_Listed records_.
------------------------------------------------
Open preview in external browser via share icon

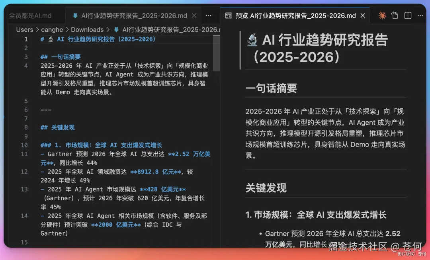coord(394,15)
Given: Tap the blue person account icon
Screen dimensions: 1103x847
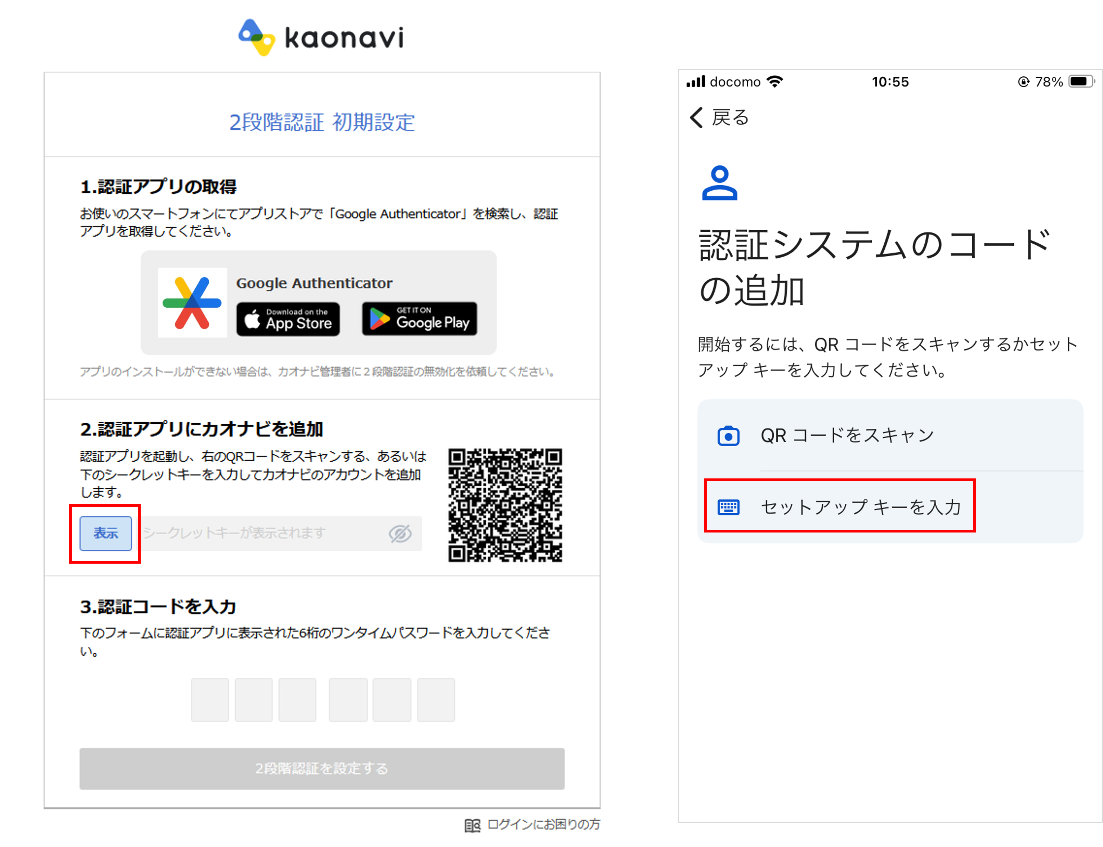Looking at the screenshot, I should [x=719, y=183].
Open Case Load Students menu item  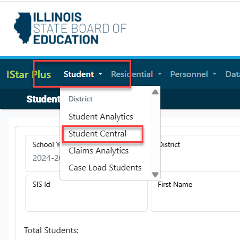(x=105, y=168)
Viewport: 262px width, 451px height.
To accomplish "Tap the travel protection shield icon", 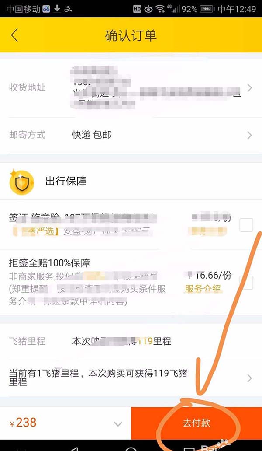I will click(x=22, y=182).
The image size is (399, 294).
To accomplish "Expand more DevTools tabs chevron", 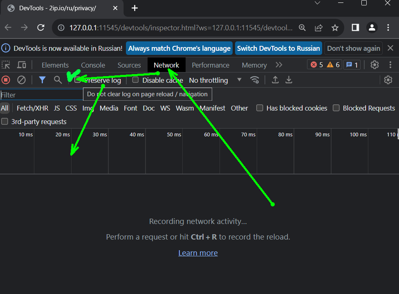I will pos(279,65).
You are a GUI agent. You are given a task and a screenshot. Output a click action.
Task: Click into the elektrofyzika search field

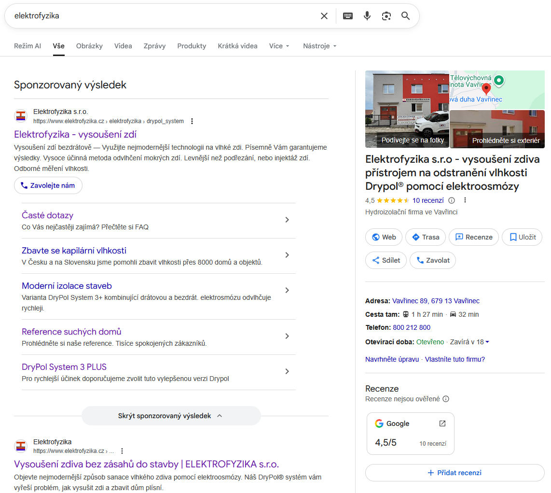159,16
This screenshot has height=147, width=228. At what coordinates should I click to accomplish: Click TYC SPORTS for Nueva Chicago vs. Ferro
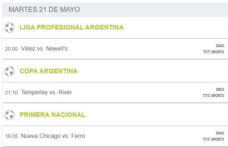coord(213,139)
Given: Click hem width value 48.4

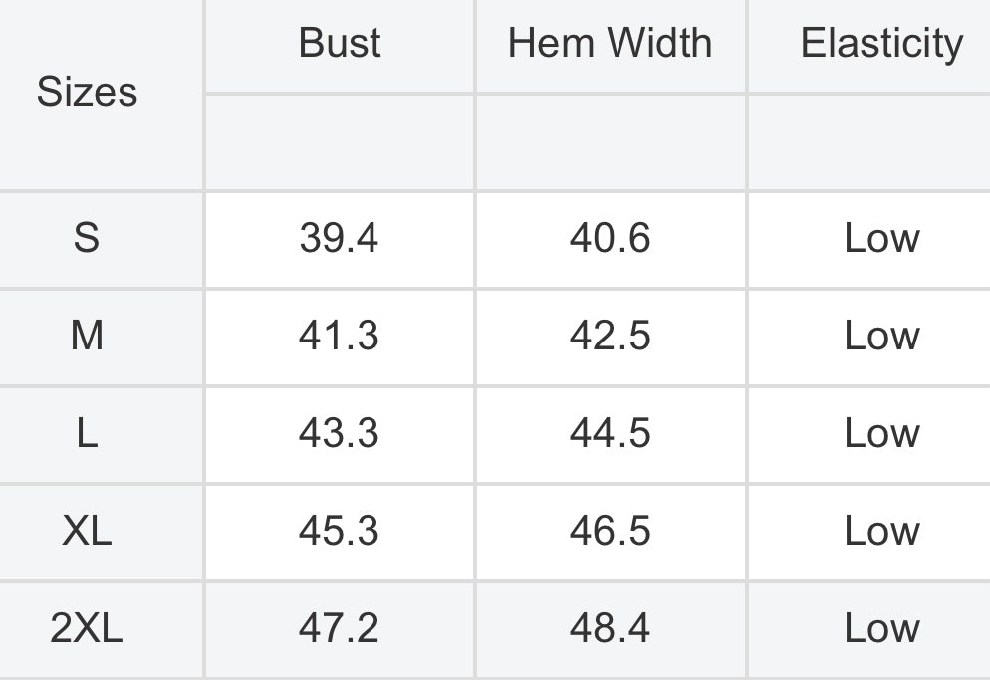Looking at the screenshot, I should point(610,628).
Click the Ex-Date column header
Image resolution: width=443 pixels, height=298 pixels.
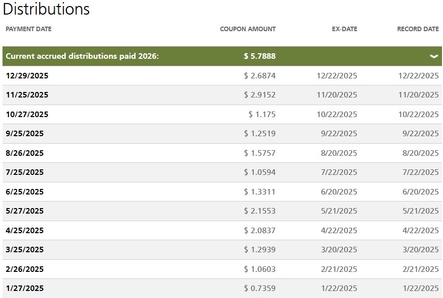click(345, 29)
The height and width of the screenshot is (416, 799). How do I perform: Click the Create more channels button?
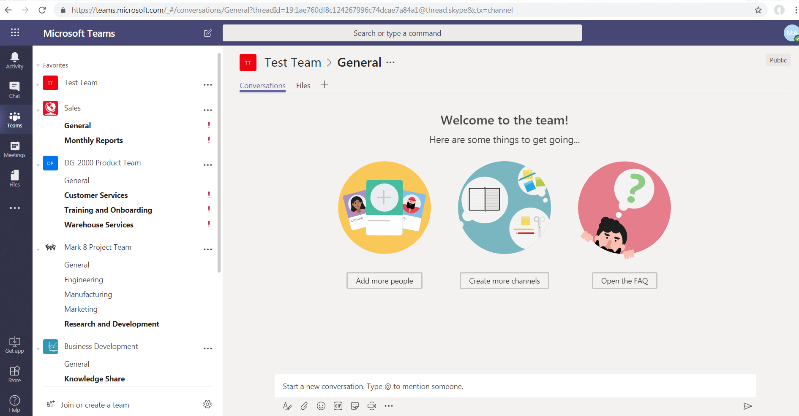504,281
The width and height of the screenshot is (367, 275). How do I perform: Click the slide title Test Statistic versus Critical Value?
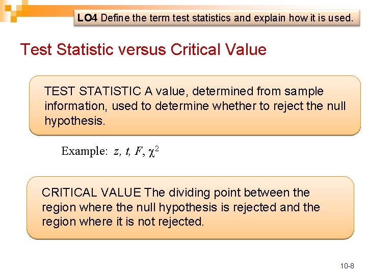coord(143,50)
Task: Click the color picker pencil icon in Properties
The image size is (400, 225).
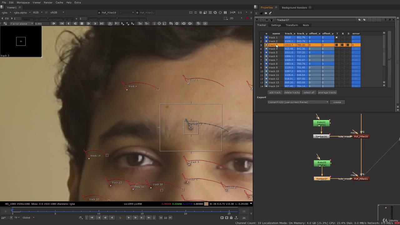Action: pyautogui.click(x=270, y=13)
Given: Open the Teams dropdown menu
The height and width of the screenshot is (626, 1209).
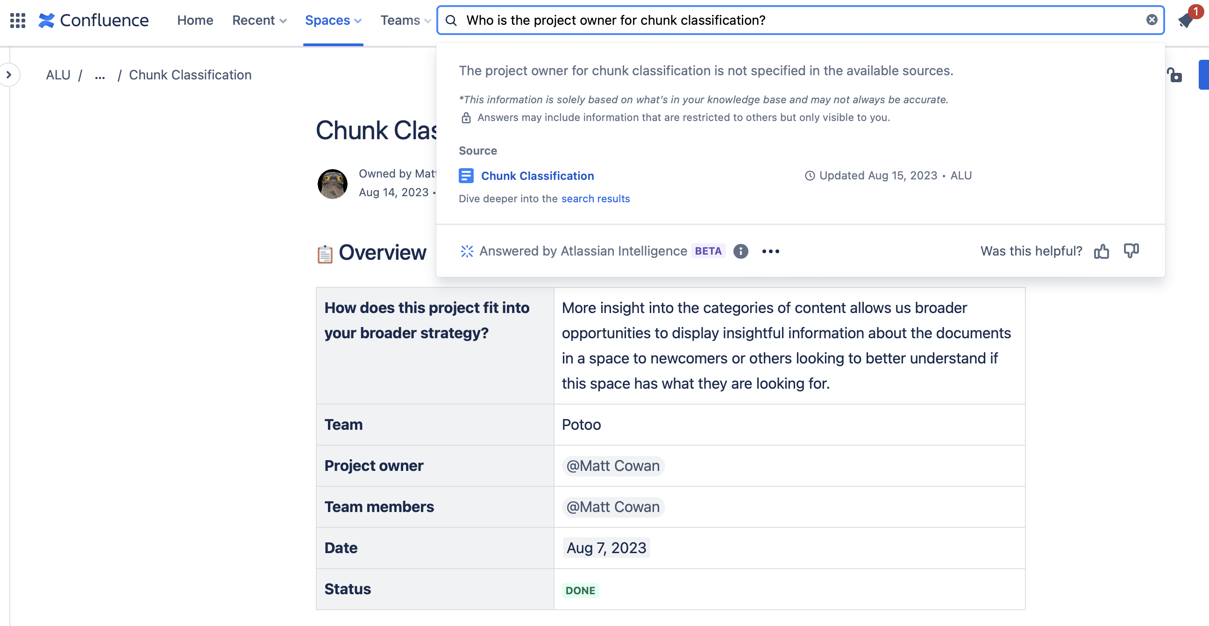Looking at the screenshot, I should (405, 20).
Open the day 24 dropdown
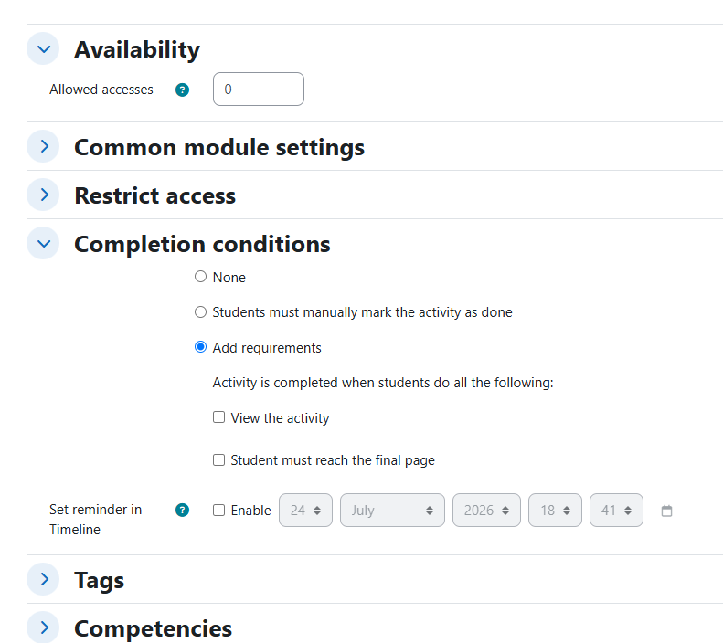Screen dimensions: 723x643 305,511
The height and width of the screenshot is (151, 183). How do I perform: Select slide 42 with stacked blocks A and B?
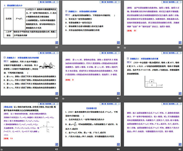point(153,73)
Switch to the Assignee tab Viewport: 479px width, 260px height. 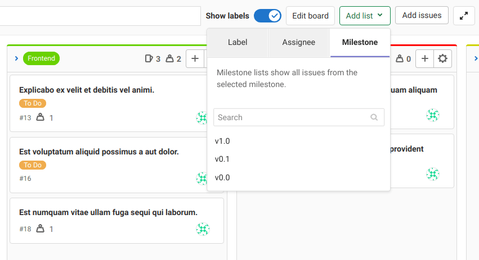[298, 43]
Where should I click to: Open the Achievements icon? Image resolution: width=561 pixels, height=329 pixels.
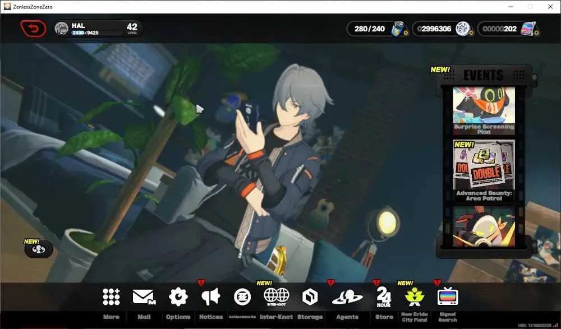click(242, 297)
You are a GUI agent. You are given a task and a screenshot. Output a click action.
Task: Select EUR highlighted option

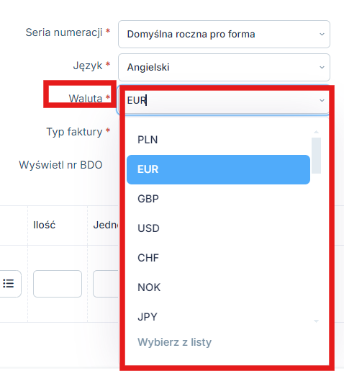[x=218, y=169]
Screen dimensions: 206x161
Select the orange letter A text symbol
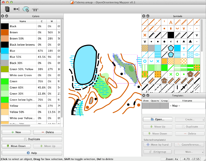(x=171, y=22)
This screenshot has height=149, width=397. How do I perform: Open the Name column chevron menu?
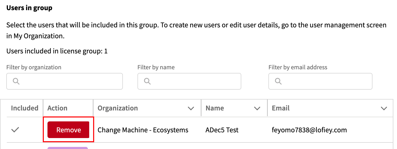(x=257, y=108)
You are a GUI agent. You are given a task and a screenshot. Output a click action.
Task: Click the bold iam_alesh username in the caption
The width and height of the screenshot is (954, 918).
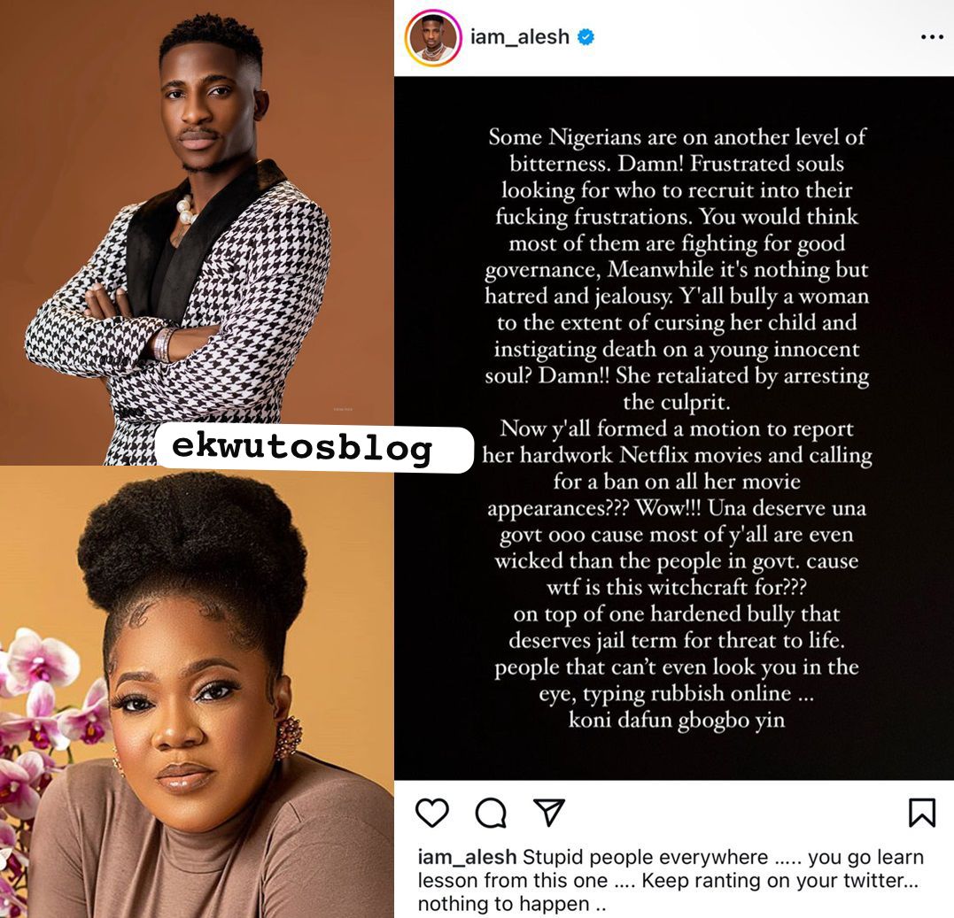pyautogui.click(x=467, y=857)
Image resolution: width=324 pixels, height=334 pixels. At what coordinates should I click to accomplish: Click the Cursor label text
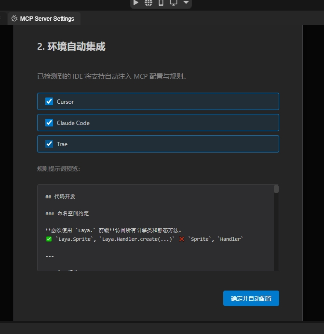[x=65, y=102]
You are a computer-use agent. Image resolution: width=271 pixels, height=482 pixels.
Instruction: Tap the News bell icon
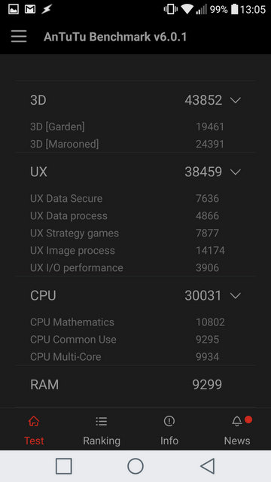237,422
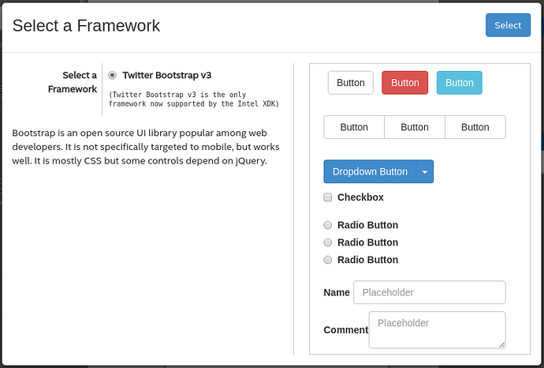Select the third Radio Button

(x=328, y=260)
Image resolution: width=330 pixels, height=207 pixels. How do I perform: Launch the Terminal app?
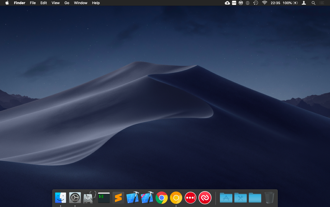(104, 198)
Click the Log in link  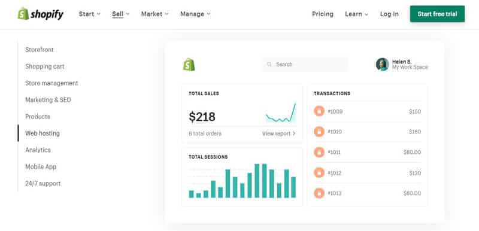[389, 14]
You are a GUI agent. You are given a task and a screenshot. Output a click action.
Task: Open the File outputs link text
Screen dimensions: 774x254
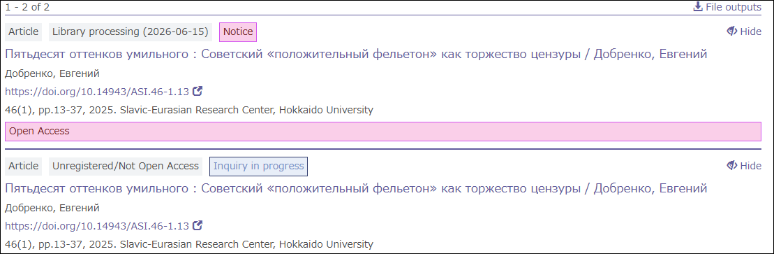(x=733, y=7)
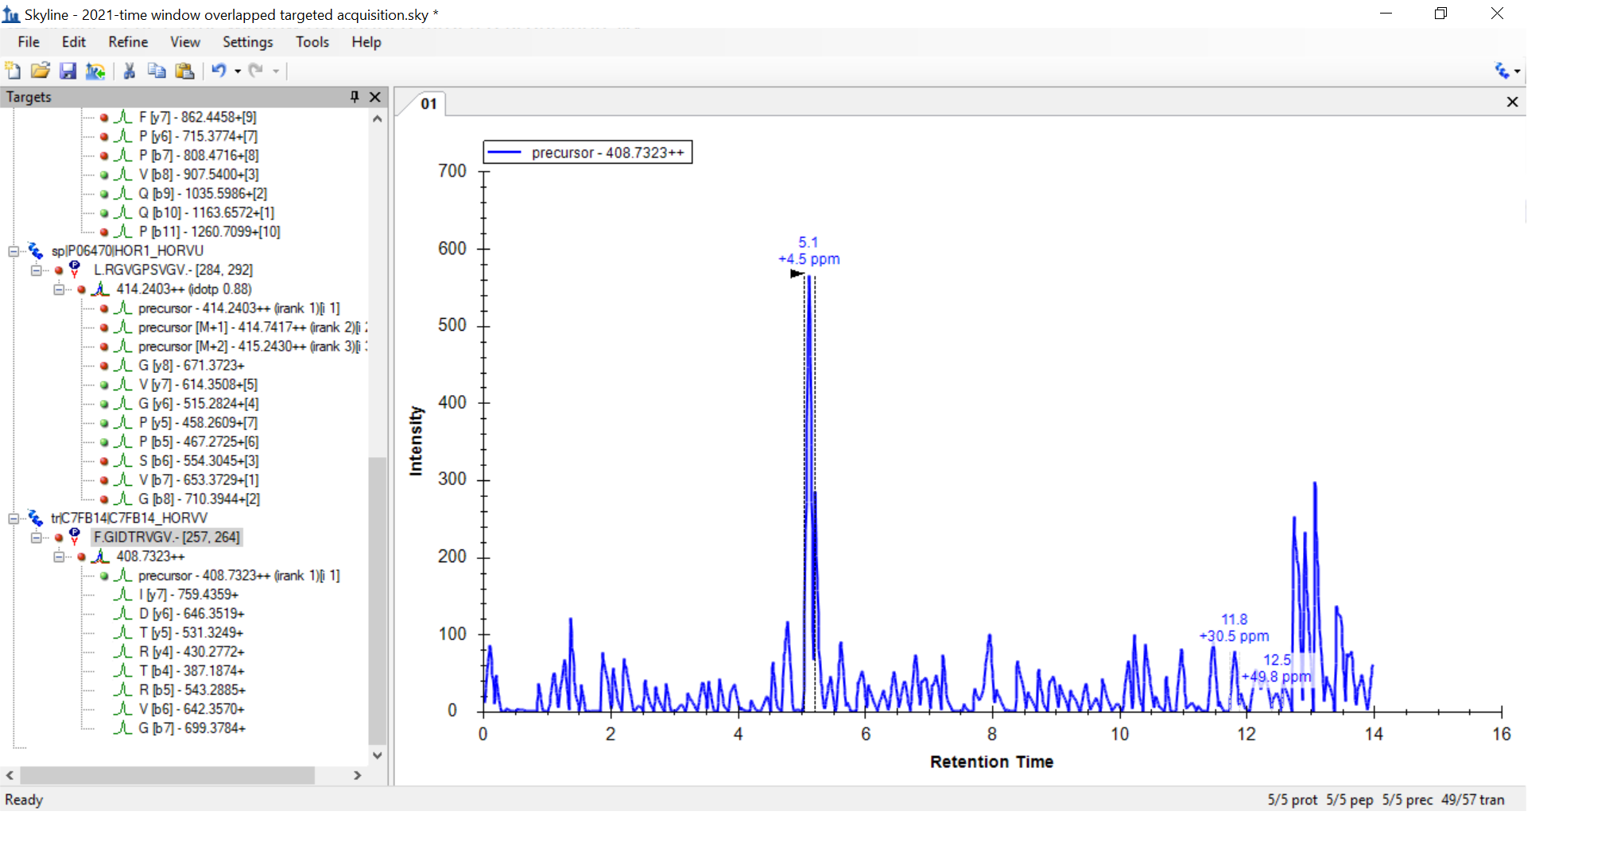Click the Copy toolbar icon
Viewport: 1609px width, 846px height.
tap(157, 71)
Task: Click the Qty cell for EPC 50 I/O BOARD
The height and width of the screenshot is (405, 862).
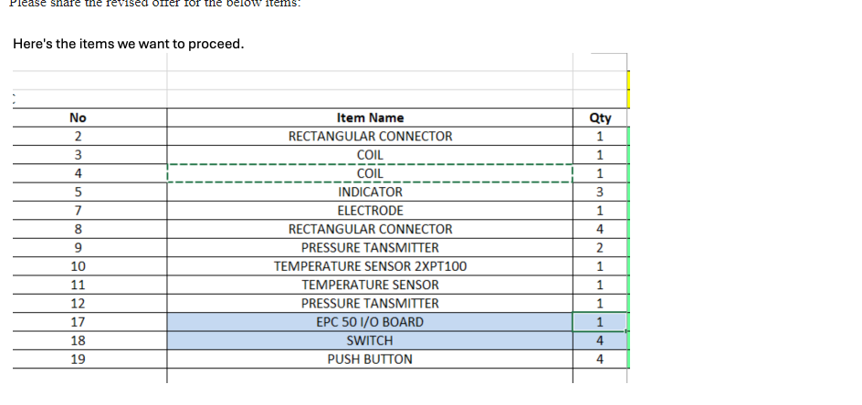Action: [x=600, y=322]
------------------------------------------------
_Exercise details_.
After locating the line with "The height and width of the screenshot is (405, 862).", transcribe it and the rest of the data above exactly as written, without any picture.

_Solution for this task_.
The height and width of the screenshot is (405, 862).
Action: [x=600, y=322]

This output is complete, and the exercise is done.